Gov. Gavin Newsom toured Bloom Energy, a fuel cell plant in Sunnyvale, on Saturday, where he announced the company had refurbished dozens of ventilators for use at intensive care units.
“That’s the spirit of California at this moment,” Newsom said of the company, which he visited with San Jose Mayor Sam Liccardo.
The state’s goal is to get 10,000 more ventilators functional for its hospitals in anticipation of a surge of COVID-19 hospitalizations in the coming weeks. It currently has secured 4,252, but approximately a thousand of those are not in working condition.
More than 500 of these ventilators are from the state Department of Public Health, according to Newsom, and they hadn’t been out of the box since 2011. Even the batteries didn’t work, the governor said.

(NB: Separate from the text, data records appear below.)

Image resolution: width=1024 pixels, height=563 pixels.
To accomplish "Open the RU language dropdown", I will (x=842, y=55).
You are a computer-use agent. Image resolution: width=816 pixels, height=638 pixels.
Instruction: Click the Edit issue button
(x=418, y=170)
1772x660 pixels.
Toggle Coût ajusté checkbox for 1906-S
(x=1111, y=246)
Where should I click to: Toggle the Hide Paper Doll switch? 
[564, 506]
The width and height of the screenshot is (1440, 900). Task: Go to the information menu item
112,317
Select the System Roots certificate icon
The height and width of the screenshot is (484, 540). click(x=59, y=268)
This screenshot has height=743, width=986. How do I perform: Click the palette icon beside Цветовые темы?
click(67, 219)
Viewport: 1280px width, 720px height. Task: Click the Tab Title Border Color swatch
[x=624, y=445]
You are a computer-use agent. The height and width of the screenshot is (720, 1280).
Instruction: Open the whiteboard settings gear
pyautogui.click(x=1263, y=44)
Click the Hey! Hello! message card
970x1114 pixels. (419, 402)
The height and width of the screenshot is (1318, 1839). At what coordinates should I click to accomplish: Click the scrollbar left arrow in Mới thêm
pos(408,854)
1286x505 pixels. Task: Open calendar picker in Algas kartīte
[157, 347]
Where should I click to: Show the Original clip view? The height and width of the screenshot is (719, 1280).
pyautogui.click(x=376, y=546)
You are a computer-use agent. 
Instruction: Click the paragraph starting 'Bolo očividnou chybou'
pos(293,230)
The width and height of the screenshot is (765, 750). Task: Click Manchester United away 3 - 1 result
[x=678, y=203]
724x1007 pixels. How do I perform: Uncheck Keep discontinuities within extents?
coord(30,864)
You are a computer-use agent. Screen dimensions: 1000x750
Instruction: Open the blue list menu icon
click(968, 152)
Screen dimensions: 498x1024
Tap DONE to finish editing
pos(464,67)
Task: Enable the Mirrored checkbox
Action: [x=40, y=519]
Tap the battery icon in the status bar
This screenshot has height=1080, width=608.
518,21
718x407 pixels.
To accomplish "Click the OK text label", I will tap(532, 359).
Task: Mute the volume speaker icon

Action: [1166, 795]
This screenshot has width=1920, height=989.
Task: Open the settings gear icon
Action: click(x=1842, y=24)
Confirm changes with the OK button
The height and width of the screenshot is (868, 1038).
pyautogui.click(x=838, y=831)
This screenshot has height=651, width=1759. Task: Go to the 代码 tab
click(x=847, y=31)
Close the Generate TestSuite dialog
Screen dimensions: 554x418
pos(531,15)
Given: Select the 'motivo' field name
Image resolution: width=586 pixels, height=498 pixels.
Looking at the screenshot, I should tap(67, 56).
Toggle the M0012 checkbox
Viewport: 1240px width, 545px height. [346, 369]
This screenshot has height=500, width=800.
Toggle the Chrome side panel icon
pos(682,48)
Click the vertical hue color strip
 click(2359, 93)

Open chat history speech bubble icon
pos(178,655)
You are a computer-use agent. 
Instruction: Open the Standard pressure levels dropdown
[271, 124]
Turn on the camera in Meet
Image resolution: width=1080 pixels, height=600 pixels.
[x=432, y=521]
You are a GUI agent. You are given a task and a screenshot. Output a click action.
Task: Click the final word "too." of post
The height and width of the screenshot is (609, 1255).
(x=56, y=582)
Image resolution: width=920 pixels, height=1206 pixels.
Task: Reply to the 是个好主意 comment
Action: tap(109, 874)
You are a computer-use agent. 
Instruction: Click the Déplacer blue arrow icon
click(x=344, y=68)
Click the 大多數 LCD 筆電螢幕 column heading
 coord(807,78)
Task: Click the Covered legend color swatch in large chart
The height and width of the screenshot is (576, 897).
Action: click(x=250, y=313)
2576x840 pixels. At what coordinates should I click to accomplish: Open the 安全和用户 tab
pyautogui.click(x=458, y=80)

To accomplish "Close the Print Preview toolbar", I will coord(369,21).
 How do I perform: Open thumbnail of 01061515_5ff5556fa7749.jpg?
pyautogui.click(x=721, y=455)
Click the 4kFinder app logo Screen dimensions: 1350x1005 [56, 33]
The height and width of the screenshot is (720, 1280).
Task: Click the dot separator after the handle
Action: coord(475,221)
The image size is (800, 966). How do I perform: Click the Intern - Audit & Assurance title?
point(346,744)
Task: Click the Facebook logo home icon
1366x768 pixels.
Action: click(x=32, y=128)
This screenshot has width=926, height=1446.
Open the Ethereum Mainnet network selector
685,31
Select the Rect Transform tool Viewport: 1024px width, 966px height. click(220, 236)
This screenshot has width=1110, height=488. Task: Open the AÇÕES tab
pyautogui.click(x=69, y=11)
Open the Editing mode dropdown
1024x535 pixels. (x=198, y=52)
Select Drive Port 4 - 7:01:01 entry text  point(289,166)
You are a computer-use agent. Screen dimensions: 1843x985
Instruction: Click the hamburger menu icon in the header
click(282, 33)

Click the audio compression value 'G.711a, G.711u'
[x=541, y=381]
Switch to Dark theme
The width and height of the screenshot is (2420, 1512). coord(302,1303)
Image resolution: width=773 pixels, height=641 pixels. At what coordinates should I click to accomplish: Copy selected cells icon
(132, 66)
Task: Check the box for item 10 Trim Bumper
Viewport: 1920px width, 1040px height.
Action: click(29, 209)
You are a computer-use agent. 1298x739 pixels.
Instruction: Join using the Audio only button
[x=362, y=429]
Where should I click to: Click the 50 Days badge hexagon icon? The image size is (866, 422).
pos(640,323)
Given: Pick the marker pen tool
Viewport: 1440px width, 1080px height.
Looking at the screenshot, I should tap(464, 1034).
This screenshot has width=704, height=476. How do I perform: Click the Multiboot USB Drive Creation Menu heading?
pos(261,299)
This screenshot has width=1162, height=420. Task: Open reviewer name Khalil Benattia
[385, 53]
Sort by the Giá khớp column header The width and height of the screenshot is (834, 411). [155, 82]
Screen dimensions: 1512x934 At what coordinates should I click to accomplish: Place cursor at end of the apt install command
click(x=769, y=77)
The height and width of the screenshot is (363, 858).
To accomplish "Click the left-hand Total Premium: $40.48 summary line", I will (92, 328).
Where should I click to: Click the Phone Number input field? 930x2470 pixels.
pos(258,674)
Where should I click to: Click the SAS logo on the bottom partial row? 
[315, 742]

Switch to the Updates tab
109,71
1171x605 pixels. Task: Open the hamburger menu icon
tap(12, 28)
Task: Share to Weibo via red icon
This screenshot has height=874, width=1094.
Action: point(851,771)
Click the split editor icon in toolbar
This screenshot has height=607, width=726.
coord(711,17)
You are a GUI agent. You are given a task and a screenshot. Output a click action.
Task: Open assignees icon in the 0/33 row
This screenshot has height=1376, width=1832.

Some 130 additional ventilators were sent by the federal government to Los Angeles County, but many of those were not in operating condition, either.
The state sent these ventilators to Bloom this week and the company plans to have nearly 200 refurbished by Saturday night.
Newsom said there is “no more important issue to meet” than addressing the goal of 10,000 extra ventilators for the state’s hospitals.
California itself has not received any ventilators from the federal government, Newsom said.
The governor also acknowledged other companies throughout California that are retooling their businesses to help with the coronavirus crisis.
The Gap clothing company is working on personal protective equipment for health-care workers, such as gowns and masks, he said. Distilleries such as Anheuser-Busch, which brews Budweiser beer, are producing hand sanitizer. And retail market 7-Eleven found 1 million masks at a facility in Stockton, which it gave to the state.
As of Friday night, 101 Californians had died from COVID-19, the disease caused by the coronavirus, according to the governor.
ICU visits are up 105 percent overnight, in addition to a 38.6 percent increase in hospitalizations and more than 3,000 “persons of interest” who are waiting for test results, according to Newsom, who said officials are confident that the vast majority will not test positive.
“Physical distancing remains the most important thing we can do to meet this moment,” he said of the state’s stay-home order.
The governor says he has still not been tested for COVID-19 and has no systems. Before the tour of the Bloom facility in Sunnyvale on Saturday, his team had their temperatures checked, which he said was protocol every day for his administration.
“I’m confident at the moment that I’m healthy,” Newsom said. “But, you know, check in tomorrow.”